I appreciate that this newspaper makes the effort to discuss voting processes. 

However, I respectfully disagree with this newspaper’s recent editorial alleging that New York State engages in “voter suppression” because we lack open primaries, additional (early) polling days, and “same day and place as the vote” registration.

 It is not “voter suppression” to require voters to be members of a political party for a period of time, in order to vote in that party’s primary. 

 “Open primaries” permit non-members of a political party to choose a party’s candidate.  This is unfair to legitimate members of a political party, and leads to all sorts of mischief.  For instance, in “open primary” states, we’ve seen Democrats cross over to vote in Republican primaries for the Republican candidate whom they think will be most likely to lose a general election; and we’ve seen Republicans do the same to Democrats. 

 “Closed primaries” assure basic fairness.  “Closed primaries” prevent individuals who do not share the views and interests of party members from thwarting the votes of the actual members of a political party. 

 “Closed primaries” were not the reason why Senator Bernie Sanders lost the Democratic primary, as this newspaper intimated.  Hillary Clinton trounced Sanders in both the open primary and closed primary states. Sanders lost open primaries by over a 2-to-1 margin.  (Many of Sanders’ wins were in low turnout caucus states.)  (See Closed Primaries Did Not Stop Bernie Sanders,” by Bill Scher, Real Clear Politics, May 2, 2016.)

 Regarding polling days: Additional (early) polling days sounds fine in theory, but there are significant practical problems with this.  It’s also questionable whether early voting is really necessary or even effective.

 A major study funded by the Pew Charitable Trusts, by four political science professors at the University of Wisconsin-Madison, found that early voting actually lowered the voting rate.  (SeeElection Laws, Mobilization, and Turnout: The Unanticipated Consequences of Election Reform,” by political science Professors Barry Burden, David T. Canon, Kenneth R. Mayer, and Donald P. Moynihan, American Journal of Political Science, Sept. 9, 2013.)

 New York State already does a great deal to enable her citizens to vote.  New York State has the longest election day polling hours (6 a.m. to 9 p.m.) of any state in the entire country.  New York also has voting via absentee ballot. 

New York is also one of only a handful of states that have designated Election Day as a civic holiday.  

 In addition, New York State Election Law (section 3-110) requires employers to give two hours off with pay, at the beginning or end of a shift, to employees who would not otherwise have 4 consecutive non-working hours available to vote while the polls are open on Election Day. 

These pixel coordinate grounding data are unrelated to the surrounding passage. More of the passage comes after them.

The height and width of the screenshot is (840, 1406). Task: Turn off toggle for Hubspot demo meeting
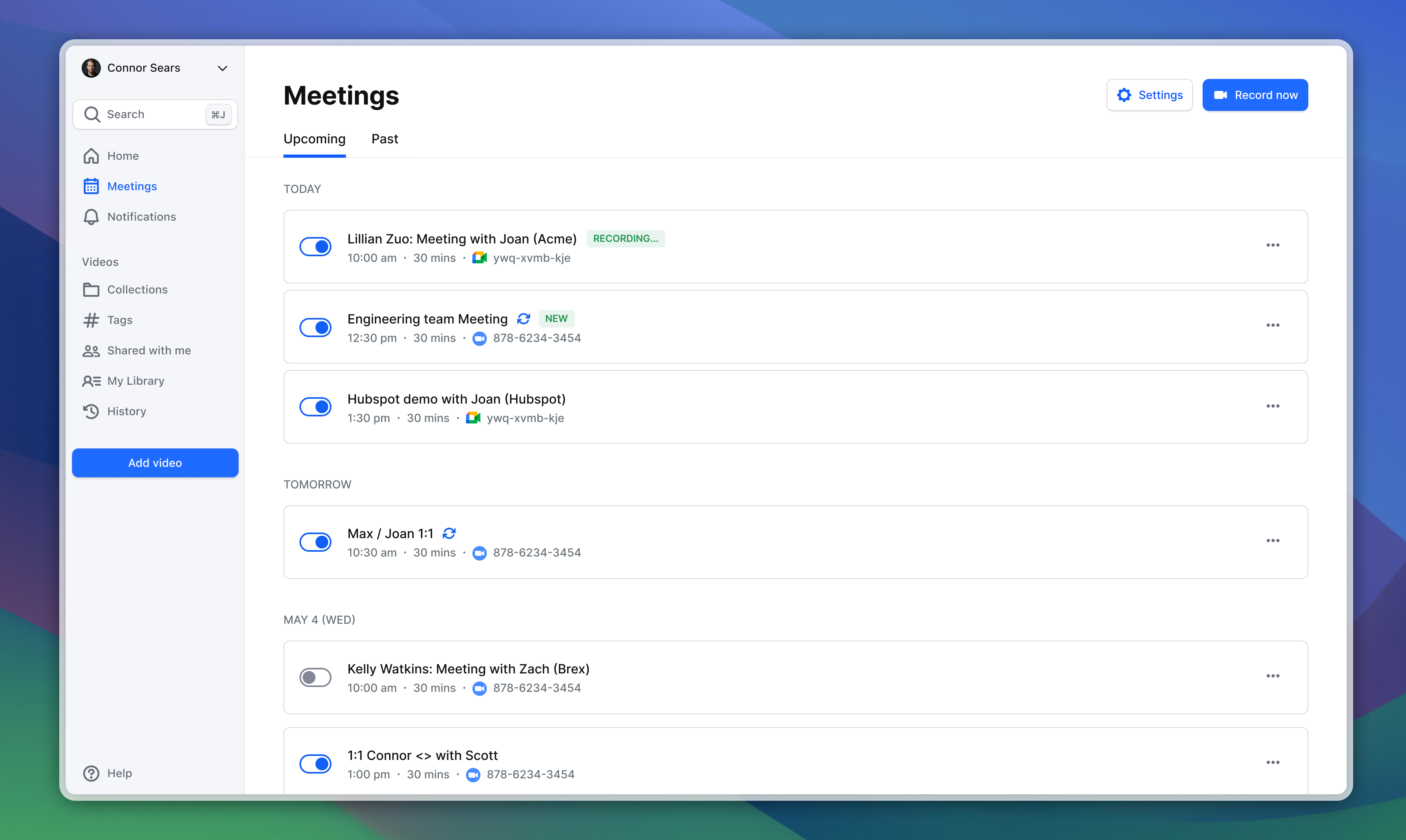click(315, 407)
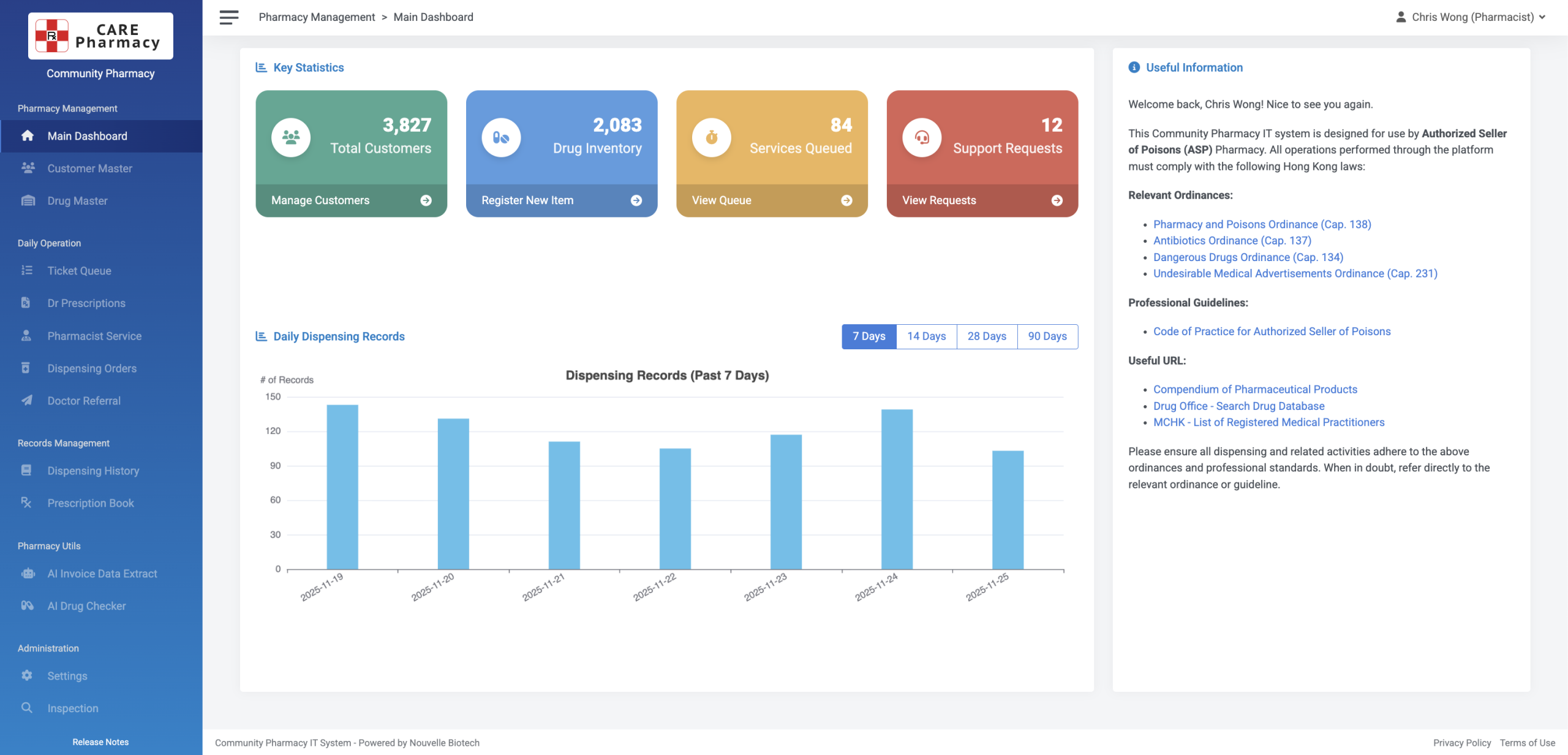Screen dimensions: 1568x755
Task: Click the Services Queued stopwatch icon
Action: [x=711, y=137]
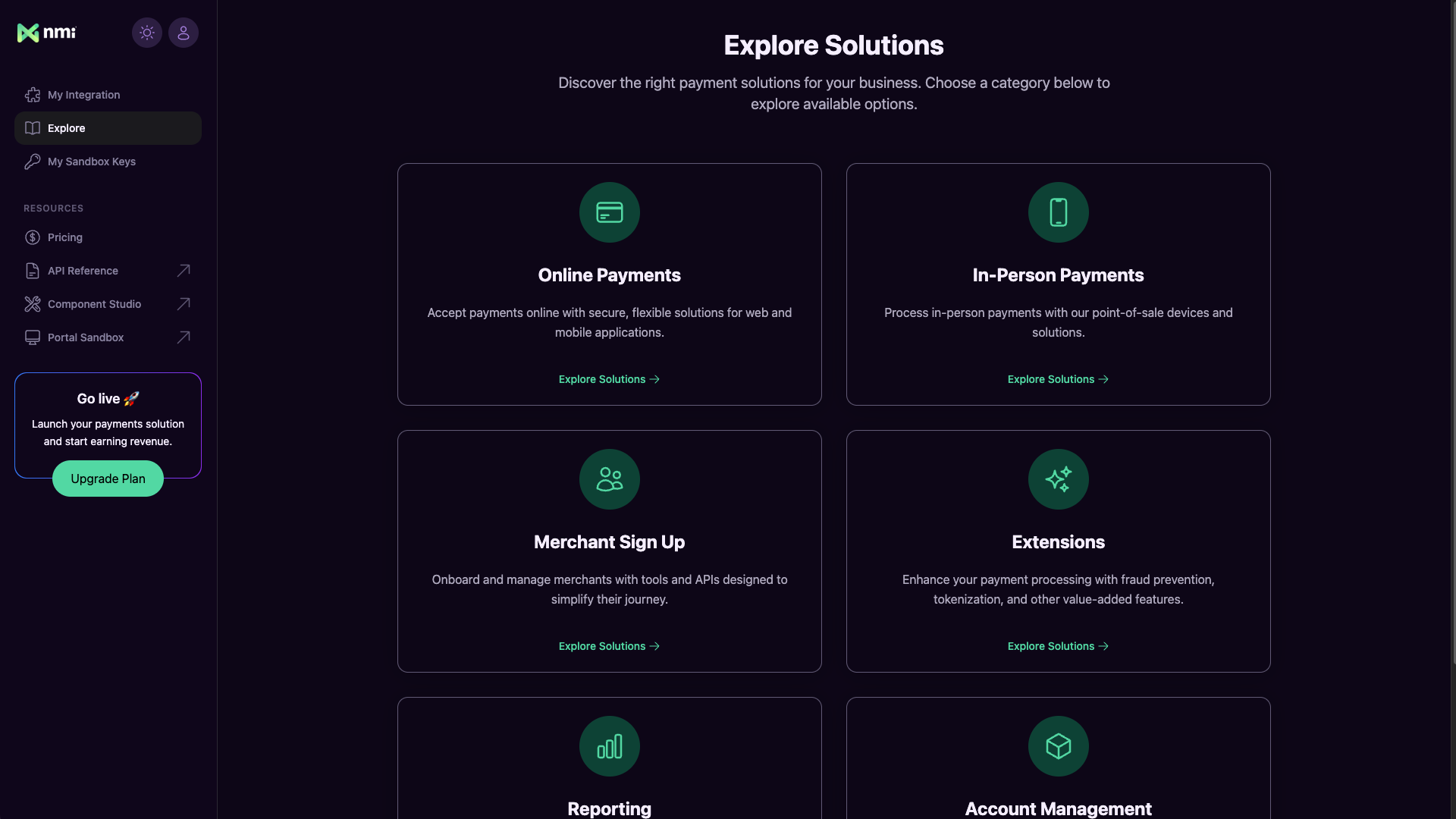The image size is (1456, 819).
Task: Open the user profile icon
Action: (x=183, y=33)
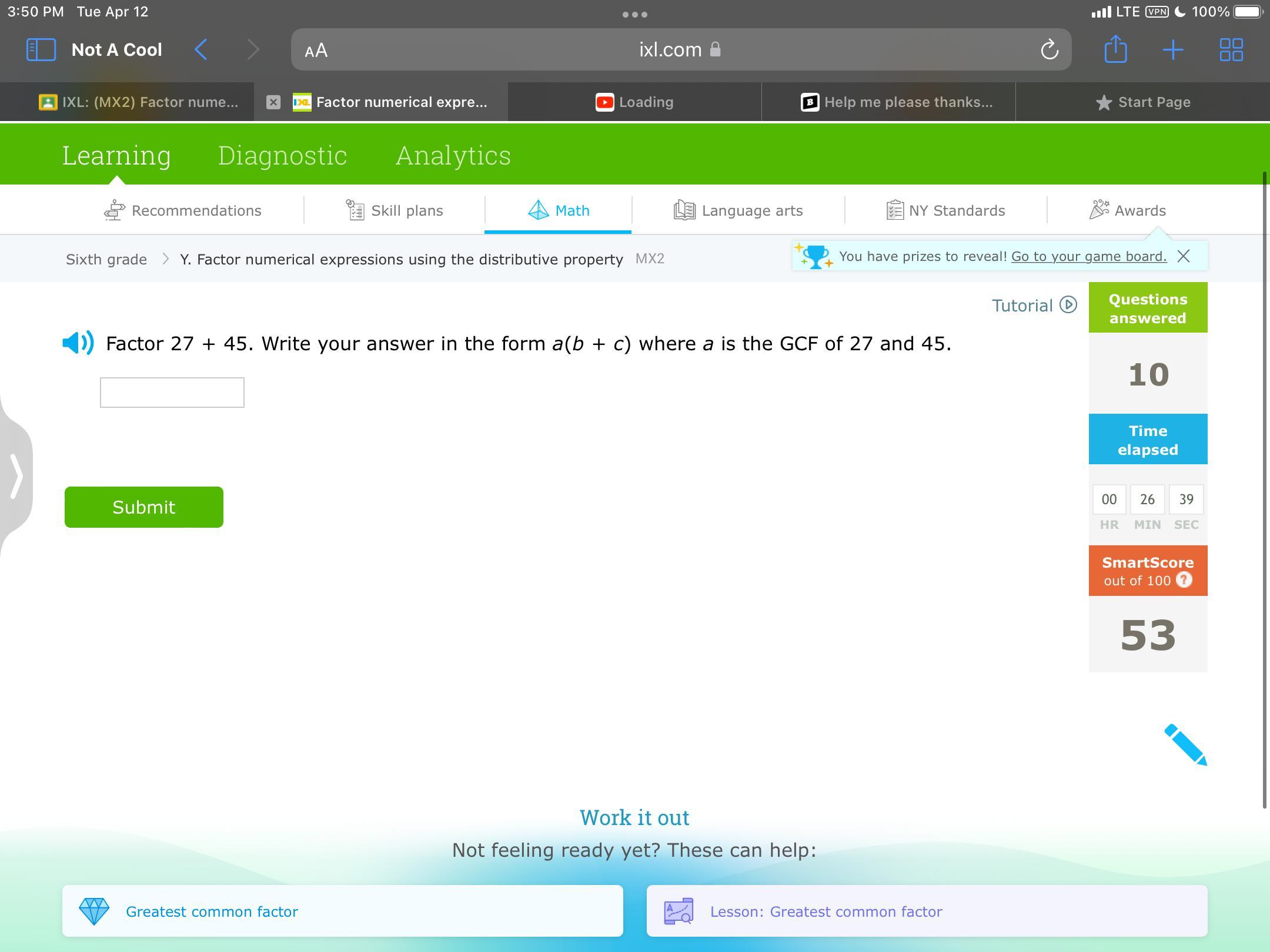This screenshot has width=1270, height=952.
Task: Close the Factor numerical expressions tab
Action: [x=273, y=102]
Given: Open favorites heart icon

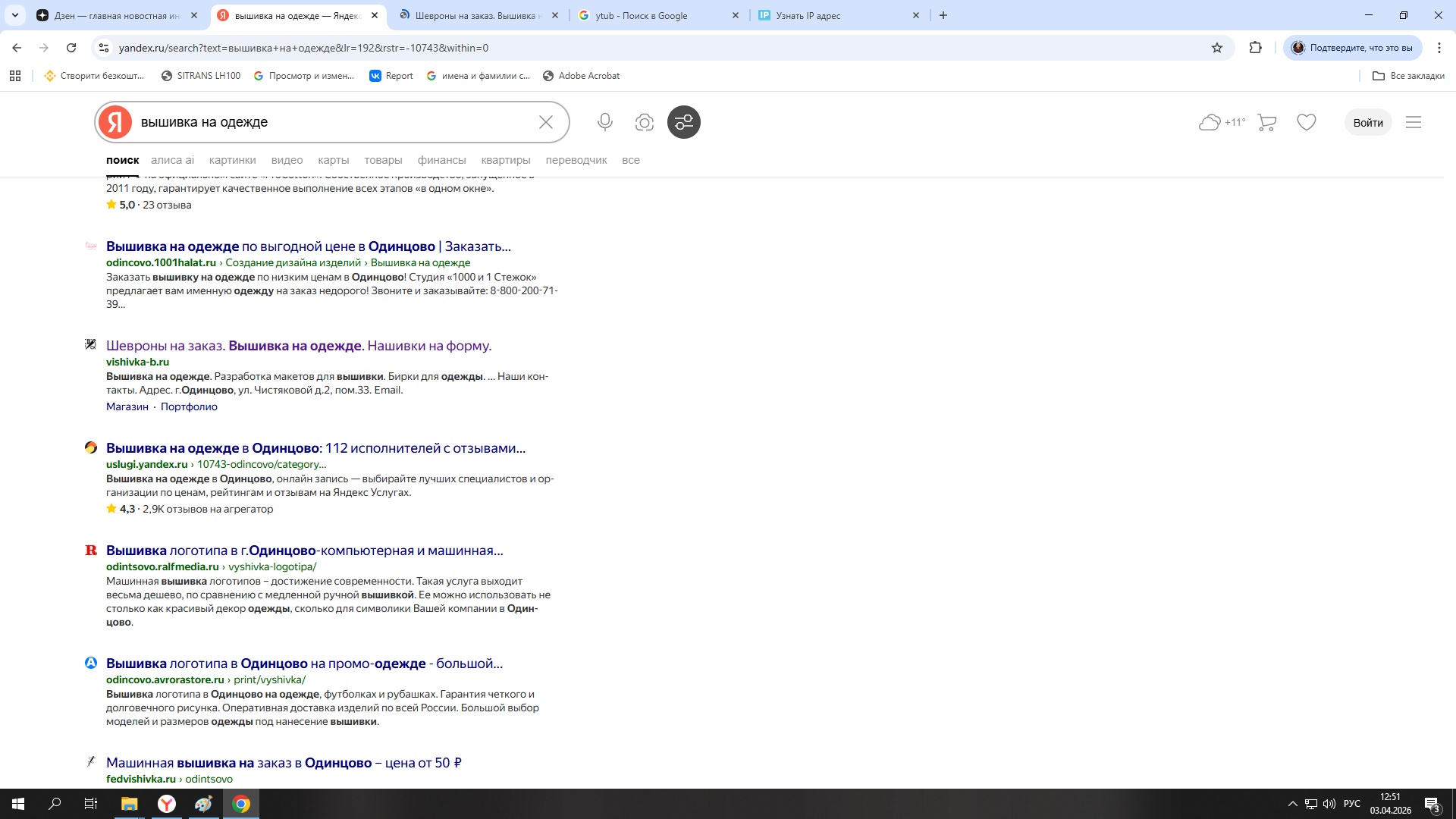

Employers are required to post notices advising of this right.  (It may help increase voter turnout to make employers more aware of this obligation, and employees more aware of this right.) 

 On the practical level, I’ve observed how difficult it is to find poll workers and poll watchers for the election and primary days that we currently have. 

Poll workers and watchers arrive at 4 or 5 a.m. on Election Day, and leave at around 9:30 p.m., exhausted.  Opening the polls for additional days would exacerbate staffing difficulties and staffing exhaustion.

 New York State also makes it easy to register to vote, and to register for a party (or switch parties).  Citizens can simply download a form from the New York State Board of Elections (BOE) website or the Department of Motor Vehicles (DMV) website and mail it in, or register online, via the DMV’s online electronic voter registration system.  There’s no need to appear in person at the Elections Board. 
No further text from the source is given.